What inspired you to make this Valentine’s survey?
“In my high school in Canada we had a similar survey for Valentine’s Day as well, but it mostly consisted of silly questions. Since I’m very interested in personality research and love doing personality tests myself, I wanted to expand on the potential that the very superficial high school quiz had.”
I was surprised by the sincerity of the questions: no superficial ones about looks, but instead profound ones about destiny and human nature. How did you come up with these questions? Do they have a psychological background?
“We wanted to do it differently from last year, when we tried to imitate an existing test with sixteen different personality groups. However, this method requires more questions than we could ask. This year we decided to include more questions about core values, because we think those are really important to share in a relationship. A group of Harvard mathematicians came up with three key questions that determine if a couple has a long-term potential and ‘Do you like horror movies?’ was one of them. The others are: ‘Have you ever travelled around another country alone?’ and ‘Wouldn’t it be fun to chuck it all and go live on a sailboat?’ So yeah, we did some research on popular psychology. Sometimes we use significant correlations that we found in articles. Compared to last year, the questions are more serious. Besides, we think it’s nice that some of the questions are not too explicit, too obvious. It is a subtler manner of personality testing. We aimed to make the questions less prone to social desirability than the standard ‘Are you an introvert or an extrovert?’ kind of questions.”
How did you match people?
“In contrast to last year we programmed everything. We ranked the questions on a scale of 1-5 based on how important we considered them, which wasn’t really scientific. That was actually very difficult, since we all had somewhat different views on which questions were of more importance, and which should have been weighed more heavily.”

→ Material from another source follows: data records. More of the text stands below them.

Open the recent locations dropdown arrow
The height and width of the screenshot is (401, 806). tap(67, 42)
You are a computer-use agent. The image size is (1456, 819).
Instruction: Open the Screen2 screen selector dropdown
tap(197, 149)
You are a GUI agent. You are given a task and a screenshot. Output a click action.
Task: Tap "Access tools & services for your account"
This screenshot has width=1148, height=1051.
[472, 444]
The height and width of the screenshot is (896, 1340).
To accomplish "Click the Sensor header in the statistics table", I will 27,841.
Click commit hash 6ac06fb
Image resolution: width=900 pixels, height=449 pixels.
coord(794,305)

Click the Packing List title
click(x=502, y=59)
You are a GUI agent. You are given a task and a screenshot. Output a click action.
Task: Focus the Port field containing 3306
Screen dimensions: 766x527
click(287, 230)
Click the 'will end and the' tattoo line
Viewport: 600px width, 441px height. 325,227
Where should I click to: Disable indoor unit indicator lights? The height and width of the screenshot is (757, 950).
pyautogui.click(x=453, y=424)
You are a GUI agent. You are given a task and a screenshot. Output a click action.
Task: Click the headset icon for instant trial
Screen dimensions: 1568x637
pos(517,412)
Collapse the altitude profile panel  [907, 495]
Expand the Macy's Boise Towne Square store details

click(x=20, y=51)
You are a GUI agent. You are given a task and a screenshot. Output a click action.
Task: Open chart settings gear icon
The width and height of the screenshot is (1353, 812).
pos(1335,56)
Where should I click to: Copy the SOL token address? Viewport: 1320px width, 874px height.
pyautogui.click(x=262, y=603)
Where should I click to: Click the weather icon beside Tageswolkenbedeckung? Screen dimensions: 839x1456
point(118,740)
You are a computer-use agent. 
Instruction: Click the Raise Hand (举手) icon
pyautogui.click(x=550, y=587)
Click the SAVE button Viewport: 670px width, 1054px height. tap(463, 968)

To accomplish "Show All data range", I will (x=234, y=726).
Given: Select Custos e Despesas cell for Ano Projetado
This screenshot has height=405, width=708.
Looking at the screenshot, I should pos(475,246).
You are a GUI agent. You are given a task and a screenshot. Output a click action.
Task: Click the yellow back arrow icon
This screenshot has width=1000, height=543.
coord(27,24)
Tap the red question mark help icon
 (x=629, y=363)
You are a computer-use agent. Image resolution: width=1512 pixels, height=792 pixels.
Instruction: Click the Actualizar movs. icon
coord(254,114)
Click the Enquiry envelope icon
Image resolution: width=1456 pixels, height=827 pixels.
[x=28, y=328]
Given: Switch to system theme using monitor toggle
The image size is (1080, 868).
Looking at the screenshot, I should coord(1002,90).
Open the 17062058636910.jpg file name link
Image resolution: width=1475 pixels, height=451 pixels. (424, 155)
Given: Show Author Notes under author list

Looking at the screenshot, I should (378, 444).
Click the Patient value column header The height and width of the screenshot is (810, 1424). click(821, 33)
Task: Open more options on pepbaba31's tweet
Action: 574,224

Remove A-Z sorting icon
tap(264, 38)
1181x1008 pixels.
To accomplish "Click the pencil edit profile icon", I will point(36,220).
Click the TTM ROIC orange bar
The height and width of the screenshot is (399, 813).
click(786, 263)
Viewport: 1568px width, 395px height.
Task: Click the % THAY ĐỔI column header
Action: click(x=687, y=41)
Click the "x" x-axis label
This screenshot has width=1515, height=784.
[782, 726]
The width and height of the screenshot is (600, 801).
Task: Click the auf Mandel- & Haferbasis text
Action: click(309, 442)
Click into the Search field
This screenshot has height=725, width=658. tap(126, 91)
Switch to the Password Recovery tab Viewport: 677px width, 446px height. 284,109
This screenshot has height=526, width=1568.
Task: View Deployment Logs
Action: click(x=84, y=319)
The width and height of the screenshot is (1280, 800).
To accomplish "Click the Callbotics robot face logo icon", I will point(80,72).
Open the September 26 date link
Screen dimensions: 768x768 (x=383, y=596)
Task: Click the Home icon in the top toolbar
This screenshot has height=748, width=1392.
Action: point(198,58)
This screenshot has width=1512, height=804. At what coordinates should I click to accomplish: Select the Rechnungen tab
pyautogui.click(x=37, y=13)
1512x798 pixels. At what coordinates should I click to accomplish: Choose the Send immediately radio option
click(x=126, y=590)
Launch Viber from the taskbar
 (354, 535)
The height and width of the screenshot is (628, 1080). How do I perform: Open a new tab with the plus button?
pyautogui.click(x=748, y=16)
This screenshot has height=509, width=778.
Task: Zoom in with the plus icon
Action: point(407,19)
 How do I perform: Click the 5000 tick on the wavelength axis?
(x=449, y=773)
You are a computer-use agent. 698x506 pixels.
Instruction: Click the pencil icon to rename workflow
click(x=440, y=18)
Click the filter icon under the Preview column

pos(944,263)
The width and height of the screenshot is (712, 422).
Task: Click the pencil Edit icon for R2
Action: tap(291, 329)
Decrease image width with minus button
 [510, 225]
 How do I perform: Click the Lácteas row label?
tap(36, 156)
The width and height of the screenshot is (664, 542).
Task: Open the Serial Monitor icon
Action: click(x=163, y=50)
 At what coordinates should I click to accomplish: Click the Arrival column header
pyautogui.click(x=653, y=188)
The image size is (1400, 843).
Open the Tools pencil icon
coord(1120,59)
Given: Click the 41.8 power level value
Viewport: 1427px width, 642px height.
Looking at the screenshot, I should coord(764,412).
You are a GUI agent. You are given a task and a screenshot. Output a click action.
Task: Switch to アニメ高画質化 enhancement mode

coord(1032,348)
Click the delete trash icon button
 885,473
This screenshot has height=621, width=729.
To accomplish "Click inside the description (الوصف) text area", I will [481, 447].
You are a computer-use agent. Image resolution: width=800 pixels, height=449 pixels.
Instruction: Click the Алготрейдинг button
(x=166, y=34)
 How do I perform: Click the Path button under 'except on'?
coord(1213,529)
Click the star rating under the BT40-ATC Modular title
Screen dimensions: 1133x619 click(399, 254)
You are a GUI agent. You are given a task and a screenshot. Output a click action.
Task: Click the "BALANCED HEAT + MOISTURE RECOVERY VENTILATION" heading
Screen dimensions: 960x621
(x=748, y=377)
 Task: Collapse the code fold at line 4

Do you think that sharing too many similarities will result in a boring relationship? At least discussions might be more interesting when people have (slightly) different views.
“The test mainly aims at finding what people have in common and matching them based on that. Your general outlook on life, optimism and compassion are factors that we think are important to have in common. We did consider that for certain traits ‘opposites attract’; an alpha often pairs well with a beta, and an extrovert often matches well with an introvert.”
Since we both love psychology, I can’t stop myself from asking you this: Do you think personality can be shaped or changed throughout life?
“I think personality is somewhat set due to genetic predispositions, and many twin studies have shown the role genes play in determining personality. Of course, environment and experience shape the way people express and develop certain traits. Melina (another board member) says: ‘I think that everybody is capable of changing their habits, but most dominant personality traits will remain’”
Based on this survey it seems as if having the same core values is the key to a successful relationship. Do you think it is possible for two very open-minded people with very different core values to have a successful relationship?
“We [the PsychologyCo Board – Ed.] agree that it is indeed possible, if two people are open and willing to understand each other’s point of view. Being respectful and open-minded is key, otherwise a relationship might have problems further down the road.”
Fruzsina Barany adds: “I would say that core values are incredibly important in the sense that if they don’t surface in the beginning then they will later on when you have to make more difficult decisions, like marriage, kids, employment opportunities or setbacks.”
Any expectations for Valentine’s party?
“I am expecting many hook-ups! No, just kidding. But it would be nice if some people actually got together or at least became friends due to the results of the questionnaire!”
So, how was your Valentine’s Day? Did not find your soulmate at the party? You aren’t the only one. Think about all those other lonely souls and cherish your platonic relationships. Maybe you’re not that lonely after all! Alternatively, keep on getting ice pitched every Thursday in the bar.